Some file systems like BTRFS use key-value stores for other on-disk structures such as snapshots, checksums, etc, too. There is even a root key-value store in BTRS from which all these other key-value stores can be looked up. We'll see that the same concept of a "forest of trees" or a root key-value store that points to other key-value stores also appears in databases below.

Building a database on a key-value store

The core concept in relational databases is the table, which contains the rows of the data we wish to store. The table columns are the various fields that are stored by each row. One or more columns make up the primary key by which table lookups are typically performed. The table can be implemented as a key-value store using the primary key columns as the key and the remainder of the columns as the value:

This key-value store can look up rows in the table by their Id. What if we want to look up a row by Username instead?

To enable efficient lookups by Username, a secondary key-value store called an index maintains a mapping from Username to Id. The index does not duplicate all the columns in the table, just the Username and Id. To perform a query like SELECT * FROM Users WHERE Username = 'codd', the index is first used to look up the Id and then the remainder of the columns are looked up from the table.

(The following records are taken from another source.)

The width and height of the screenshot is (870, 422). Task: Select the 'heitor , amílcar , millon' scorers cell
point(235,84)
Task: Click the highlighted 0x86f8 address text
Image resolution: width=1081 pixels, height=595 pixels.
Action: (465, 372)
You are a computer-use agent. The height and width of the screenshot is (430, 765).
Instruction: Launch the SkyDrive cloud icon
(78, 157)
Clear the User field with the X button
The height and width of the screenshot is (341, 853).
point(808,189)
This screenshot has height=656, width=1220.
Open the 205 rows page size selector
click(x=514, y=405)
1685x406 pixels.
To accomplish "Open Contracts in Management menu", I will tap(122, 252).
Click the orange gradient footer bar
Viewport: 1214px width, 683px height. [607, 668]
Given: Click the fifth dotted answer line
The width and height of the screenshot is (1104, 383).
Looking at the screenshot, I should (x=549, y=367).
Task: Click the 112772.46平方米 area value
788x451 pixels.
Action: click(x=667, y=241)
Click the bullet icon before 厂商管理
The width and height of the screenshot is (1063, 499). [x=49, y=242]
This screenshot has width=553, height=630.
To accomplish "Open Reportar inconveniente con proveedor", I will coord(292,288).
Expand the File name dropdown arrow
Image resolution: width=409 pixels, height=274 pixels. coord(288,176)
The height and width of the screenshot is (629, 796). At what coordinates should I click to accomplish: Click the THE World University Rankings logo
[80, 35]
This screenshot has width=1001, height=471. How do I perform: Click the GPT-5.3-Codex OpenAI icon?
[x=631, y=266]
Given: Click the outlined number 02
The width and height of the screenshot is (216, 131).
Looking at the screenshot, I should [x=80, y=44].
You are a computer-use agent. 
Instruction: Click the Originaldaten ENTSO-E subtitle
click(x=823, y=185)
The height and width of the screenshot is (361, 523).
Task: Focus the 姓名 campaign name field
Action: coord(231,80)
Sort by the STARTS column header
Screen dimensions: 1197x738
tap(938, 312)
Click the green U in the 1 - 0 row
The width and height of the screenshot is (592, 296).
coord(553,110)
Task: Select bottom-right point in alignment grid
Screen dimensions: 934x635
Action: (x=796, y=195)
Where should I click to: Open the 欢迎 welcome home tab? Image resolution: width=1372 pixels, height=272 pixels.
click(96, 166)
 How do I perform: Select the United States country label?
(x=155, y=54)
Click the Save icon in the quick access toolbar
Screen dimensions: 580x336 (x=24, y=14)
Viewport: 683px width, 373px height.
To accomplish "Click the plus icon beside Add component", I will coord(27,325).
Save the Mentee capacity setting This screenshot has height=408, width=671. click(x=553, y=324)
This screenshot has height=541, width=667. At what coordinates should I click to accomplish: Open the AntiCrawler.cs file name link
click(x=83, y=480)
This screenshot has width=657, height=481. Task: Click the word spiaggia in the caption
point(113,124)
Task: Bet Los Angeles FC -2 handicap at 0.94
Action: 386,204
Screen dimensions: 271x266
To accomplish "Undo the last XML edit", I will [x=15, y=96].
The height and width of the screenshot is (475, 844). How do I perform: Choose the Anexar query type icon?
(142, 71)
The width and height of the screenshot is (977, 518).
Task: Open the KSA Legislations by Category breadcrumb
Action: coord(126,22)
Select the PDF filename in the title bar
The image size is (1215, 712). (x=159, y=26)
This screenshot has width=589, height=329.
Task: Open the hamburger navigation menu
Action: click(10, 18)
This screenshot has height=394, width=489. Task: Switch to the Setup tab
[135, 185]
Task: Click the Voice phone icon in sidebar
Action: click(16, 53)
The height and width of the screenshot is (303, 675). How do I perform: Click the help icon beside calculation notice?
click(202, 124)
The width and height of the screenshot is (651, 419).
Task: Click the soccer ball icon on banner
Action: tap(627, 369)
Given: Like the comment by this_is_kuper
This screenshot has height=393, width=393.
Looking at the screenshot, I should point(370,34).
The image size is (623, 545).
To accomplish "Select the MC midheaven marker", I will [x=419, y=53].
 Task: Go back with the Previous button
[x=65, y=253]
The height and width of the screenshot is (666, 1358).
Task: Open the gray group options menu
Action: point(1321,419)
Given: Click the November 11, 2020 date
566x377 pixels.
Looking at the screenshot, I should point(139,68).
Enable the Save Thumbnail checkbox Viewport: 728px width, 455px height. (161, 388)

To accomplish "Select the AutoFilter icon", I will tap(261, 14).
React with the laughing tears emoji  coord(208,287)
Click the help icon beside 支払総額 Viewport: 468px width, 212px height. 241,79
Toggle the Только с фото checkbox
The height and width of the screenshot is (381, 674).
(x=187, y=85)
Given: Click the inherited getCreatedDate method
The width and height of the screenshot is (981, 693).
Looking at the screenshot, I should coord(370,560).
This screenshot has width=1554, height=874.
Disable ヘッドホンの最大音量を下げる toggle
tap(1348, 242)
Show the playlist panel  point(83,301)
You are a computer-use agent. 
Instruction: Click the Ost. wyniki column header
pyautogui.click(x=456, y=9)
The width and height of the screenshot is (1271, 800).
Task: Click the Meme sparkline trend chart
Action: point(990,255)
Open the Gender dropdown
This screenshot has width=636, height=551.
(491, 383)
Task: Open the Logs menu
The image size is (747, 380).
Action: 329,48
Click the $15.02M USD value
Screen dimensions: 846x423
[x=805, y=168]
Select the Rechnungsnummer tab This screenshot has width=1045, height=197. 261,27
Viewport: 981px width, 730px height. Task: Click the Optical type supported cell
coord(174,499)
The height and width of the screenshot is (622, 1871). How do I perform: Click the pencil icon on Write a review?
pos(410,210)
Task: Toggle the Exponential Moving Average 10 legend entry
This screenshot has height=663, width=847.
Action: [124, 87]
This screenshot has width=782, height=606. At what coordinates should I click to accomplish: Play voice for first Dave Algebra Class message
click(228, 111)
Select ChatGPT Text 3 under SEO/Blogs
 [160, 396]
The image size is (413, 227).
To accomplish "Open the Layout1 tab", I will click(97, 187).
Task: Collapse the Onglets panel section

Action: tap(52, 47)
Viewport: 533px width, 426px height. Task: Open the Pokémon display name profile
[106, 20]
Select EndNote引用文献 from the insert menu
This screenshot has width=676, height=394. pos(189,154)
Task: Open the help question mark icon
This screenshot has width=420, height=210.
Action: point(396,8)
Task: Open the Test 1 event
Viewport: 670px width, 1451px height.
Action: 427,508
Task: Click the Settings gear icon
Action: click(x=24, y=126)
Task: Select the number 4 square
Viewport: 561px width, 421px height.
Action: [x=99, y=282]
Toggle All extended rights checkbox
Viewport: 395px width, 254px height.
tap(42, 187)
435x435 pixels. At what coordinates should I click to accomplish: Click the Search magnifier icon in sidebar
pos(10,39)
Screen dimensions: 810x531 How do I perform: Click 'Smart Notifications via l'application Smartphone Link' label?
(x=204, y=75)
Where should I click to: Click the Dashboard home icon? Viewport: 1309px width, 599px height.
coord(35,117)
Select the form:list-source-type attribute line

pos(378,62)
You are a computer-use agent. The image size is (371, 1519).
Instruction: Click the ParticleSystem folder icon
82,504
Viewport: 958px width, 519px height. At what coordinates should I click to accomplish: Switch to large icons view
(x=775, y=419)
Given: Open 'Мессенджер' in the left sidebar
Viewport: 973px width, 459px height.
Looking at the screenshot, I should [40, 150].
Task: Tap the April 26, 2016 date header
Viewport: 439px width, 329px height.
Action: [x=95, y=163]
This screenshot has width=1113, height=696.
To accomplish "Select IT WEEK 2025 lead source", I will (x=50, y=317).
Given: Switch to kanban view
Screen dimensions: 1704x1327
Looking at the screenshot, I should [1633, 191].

SQLite's file format documentation shows the details of how data is organized along these lines and the power of key-value stores. The file format has a header the references the "table b-tree" that points to the roots of all tables. This means there is an entry point key-value store that points to all the other key-value stores associated with tables, indices, etc in the database. This is similar to the forest of trees we saw in the BTRFS file system where the key-value store acts as the central data structure tying everything together.

Conclusion

If a disk is like an array in programming, then a key-value store is like a dict. It offers a convenient interface for storing and retrieving sparse data with good performance. Both file systems and databases are abundant with sparse data and therefore fit naturally on top of key-value store. The actual key-value store implementations inside file systems and databases may be specialized variants of B-trees and other data structures that don't even call themselves key-value stores, but the fundamental abstraction upon which file systems and databases are built is the key-value store.